Closed matentzn closed 2 years ago

matentzn commented 2 years ago

Is this a good reason to fail the entire hgnc.py pipeline?

pyobo.identifier_utils.MissingPrefix: unhandled prefix ogms/OMRE found in curie ogms/OMRE:0000137

It could be, but then we would need some sort of idea on how to fix it. What das OGMS have to do with HGNC?

@kevinschaper bcc

cthoyt commented 2 years ago

Until now I have most of the PyOBO pipelines fail if there's anything unexpected, since this motivates either updating the code, more curation of the bioregistry, or to add more rewrite rules in PyOBO's config file

cthoyt commented 2 years ago

I just re-ran the HGNC converter and did not get this error. What code did you use that resulted in this?

matentzn commented 2 years ago

(@kevinschaper reported this in the Monarch slack, so we will wait until he can answer)

cthoyt commented 2 years ago

Like I said, I wasn't able to reproduce this from the HGNC converter, but I did find in AERO that there was a reference like this. I added it to the Bioregistry.

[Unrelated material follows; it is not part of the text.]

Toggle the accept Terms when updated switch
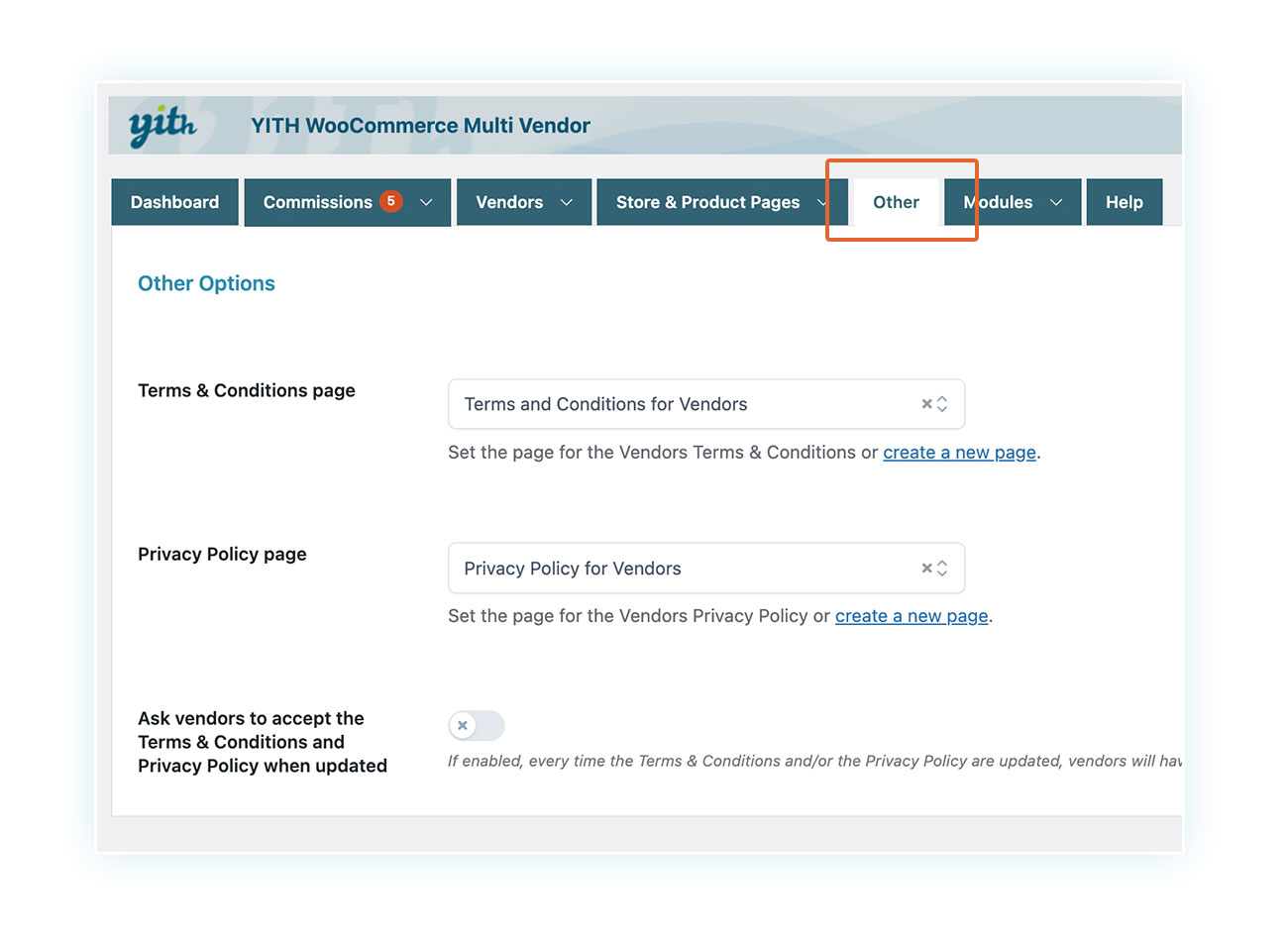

@kevinschaper if this was popping up during full a database build, you can pass -x to turn off raising exceptions. It's very strict by default in order to prompt additional curation and promote 100% data integrity before shipping each new version of the database (btw, this is an incredibly time intensive process; curation of the mess is very hard)

cthoyt commented 2 years ago

I'm going to close this issue, since it's been a few weeks with no comment from Kevin. Feel free to re-open it if you have more to add.

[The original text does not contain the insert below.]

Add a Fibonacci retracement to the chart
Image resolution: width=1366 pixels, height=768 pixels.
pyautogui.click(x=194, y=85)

kevinschaper commented 2 years ago

Sorry @cthoyt - I totally missed the GitHub notification on this the first time. I was doing a full database build, I'll try it again and I can re-open if I hit the same problem.

cthoyt commented 2 years ago

Alright, sounds good. I'm doing some major work to improve the database build in #129. Throughout the process, I've found all sorts of other issues that needed fixing along the way.

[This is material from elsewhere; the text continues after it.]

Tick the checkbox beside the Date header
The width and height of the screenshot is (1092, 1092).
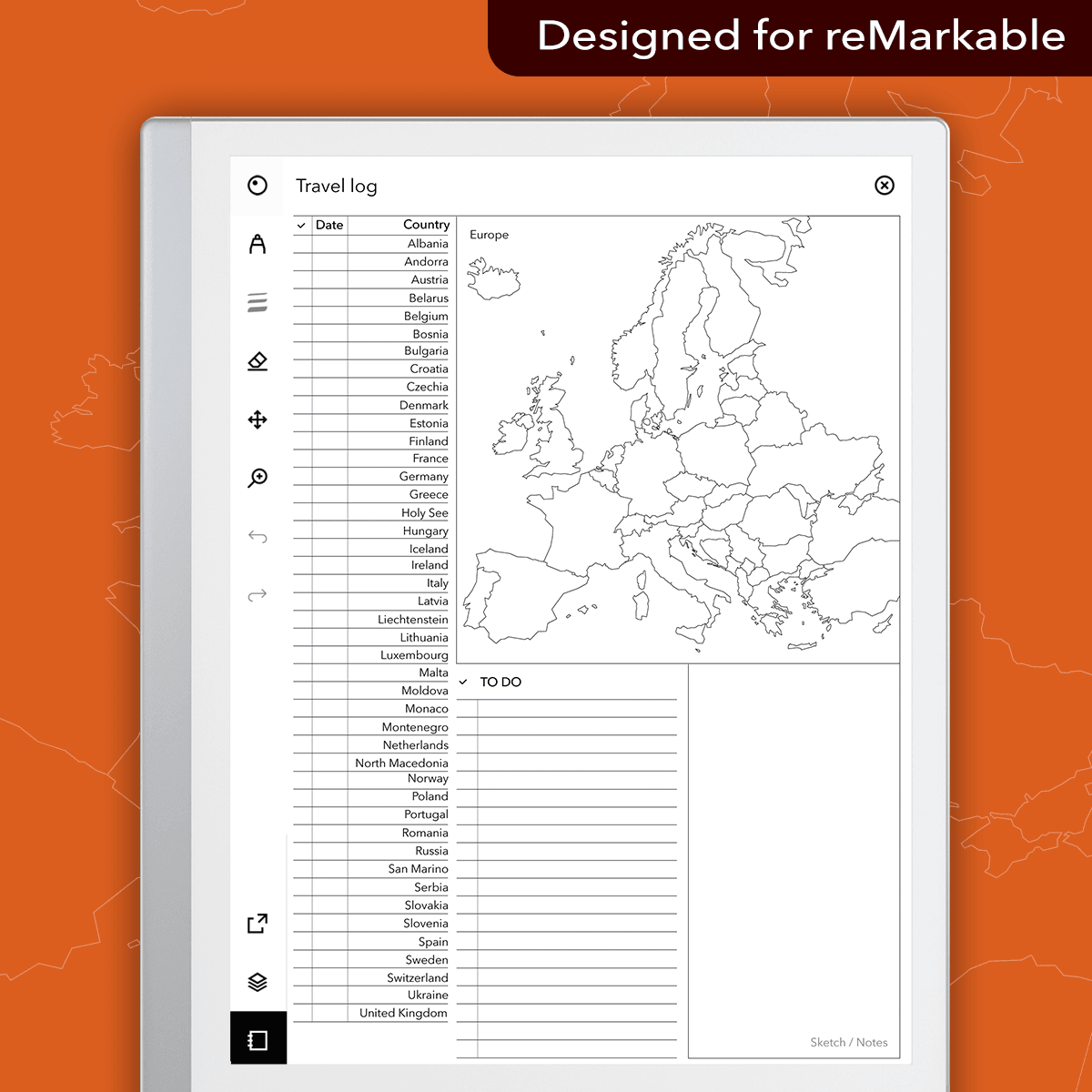pyautogui.click(x=301, y=225)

I'd love to know why you're doing this yourself (besides wanting a more up-to-date version) - the results of this build get sent to Zenodo and are listed on http://biolookup.io/downloads. The new version of Biolookup, that will be released after I finish #129, will also have the synonyms, xrefs, and relationships (see https://github.com/biopragmatics/biolookup/pull/10)

kevinschaper commented 2 years ago

I think I was wandering down a path of off label usage - looking at whether we could take advantage of PyOBO's parsing as a part of the Monarch Ingest, so I was poking around trying export a whole source ("hgnc.obo"?), or maybe iterate over each entity returned by a source.

cthoyt commented 2 years ago

Not sure why you'd want to go through the whole database build to get a single ontology, but also you probably noticed that this package isn't exactly set up for end-users to access all of the low-level functionality (there specifically aren't even docs besides the README at the moment). Here's some example code for what you described, though:


import pyobo

ontology = pyobo.get_ontology("hgnc")

# Iterate over terms in the ontology
for term in ontology:
    print(term.prefix, term.identifier, term.name, term.synonyms)  # and more

# Dump it as OBO
ontology.write_obo("hgnc.obo")

# Convert OBO to OWL (requires ROBOT on PATH)
from pyobo.utils.misc import obo_to_owl
obo_to_owl("hgnc.obo", "hgnc.owl")